After getting the green beans, it is taken to the roaster, where a kilogramme is roasted at sh3,000. After grinding, the roasted coffee, it is packaged in packs of 50g going for sh5,000 to 1kg that goes for sh40,000.

“For now, we are selling our coffee in a few supermarkets, coffee shops, restaurants, retail shops, especially in the Mbale and Kampala,” Nandudu says.

She also sells to individuals through social media platforms like WhatsApp and Instagram. Book keeping Nandudu says book keeping is key for a business, so she has an operations office where all the documentation is done.

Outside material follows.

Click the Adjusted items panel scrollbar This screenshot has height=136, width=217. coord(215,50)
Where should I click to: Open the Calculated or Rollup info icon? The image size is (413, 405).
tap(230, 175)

“We opened up an account in dfcu bank, where all the money from sales is deposited, but also, whatever is to be spent must be withdrawn. This is to make financial tracking and book keeping easy,” she says.

Plans

In the next three years, Nandudu is optimistic that she will be exporting, which will increase income and also create more jobs for young mothers and youths.

Challenges

Nandudu says the biggest challenge is not having the Q-mark certification from the Uganda National Bureau of Standards, which limits them from other bigger markets.

However, they have began the process to acquire one. The other challenge is equipment, especially the roaster, which is costly.

However, they are planning on buying the machinery from company savings. They also have challenges with roads that are in poor condition, making transportation costly.

Employees

Bayaaya employs 35 women, who hand sort the coffee. They are paid sh6,000 per sack and given lunch. There are also five male youths, who help with loading and unloading coffee, they are paid sh1,000 per bag lifted.

What others say

Mary Nagisi, farmer from Bumasifwa sub-county Since I started working with Bayaaya, I have realised that with best practices, one can get better harvests, which in turn increases earnings from my coffee.

Julius Kissa, farmer Bugiboni sub-county From the training organised by Bayaaya, I have improved the post-harvest handling techniques at my farm, which has increased the prices my coffee fetches.

Rebbeca Nadunga, Bugiboni sub-county Apart from increasing my incomes, working with Bayaaya has helped me learn financial management, especially saving and spending habits, which has improved my living conditions.

LEAD PHOTO CAPTION: Nandudu at work with her employees.